*Problem to work on*: Leaving pictures aside, set down each line exactly, from the first line of the data to the line with "Image resolution: width=745", both included.

*Dataset records*:
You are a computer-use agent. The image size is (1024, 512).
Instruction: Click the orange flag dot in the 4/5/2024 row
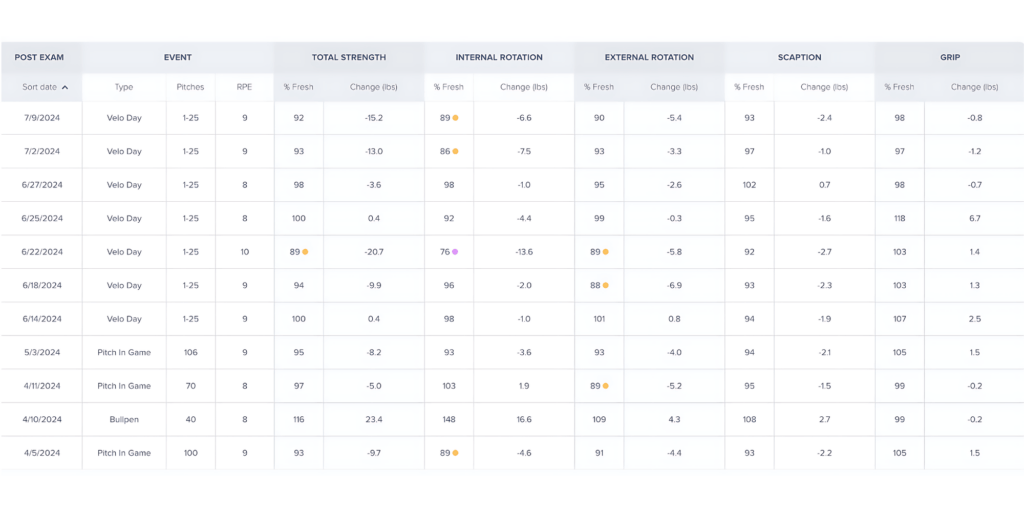tap(455, 453)
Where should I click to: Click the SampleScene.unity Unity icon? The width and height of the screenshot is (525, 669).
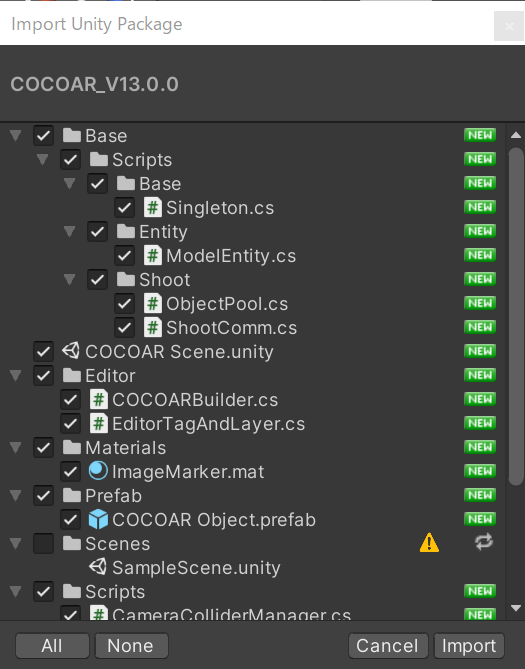[98, 567]
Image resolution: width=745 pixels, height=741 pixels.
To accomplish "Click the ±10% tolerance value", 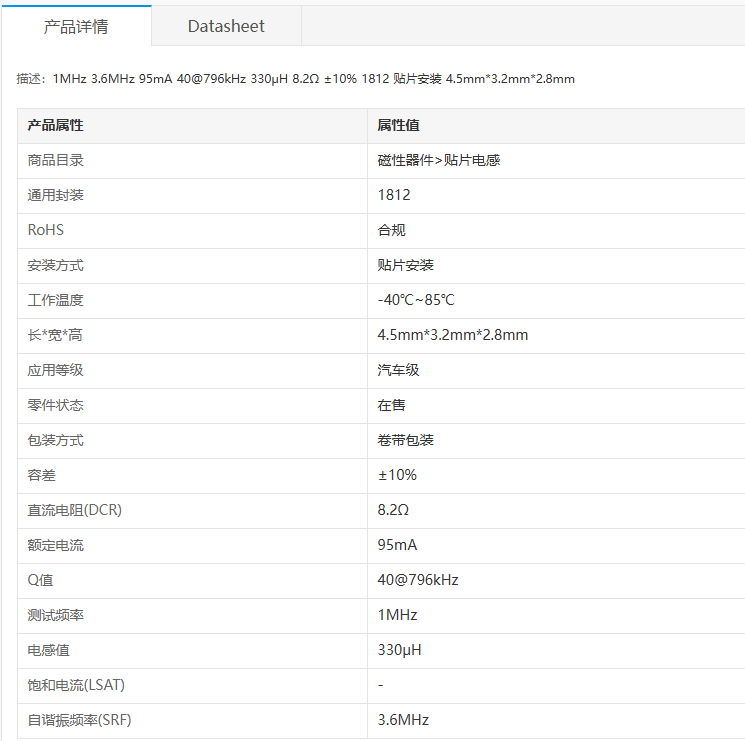I will point(397,475).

*Result of this task*:
You are a computer-use agent. The image size is (1024, 512).
Instruction: Click the orange flag dot in the 4/5/2024 row
tap(455, 453)
Where should I click to: Click the SampleScene.unity Unity icon? The width and height of the screenshot is (525, 669).
[98, 567]
Image resolution: width=745 pixels, height=741 pixels.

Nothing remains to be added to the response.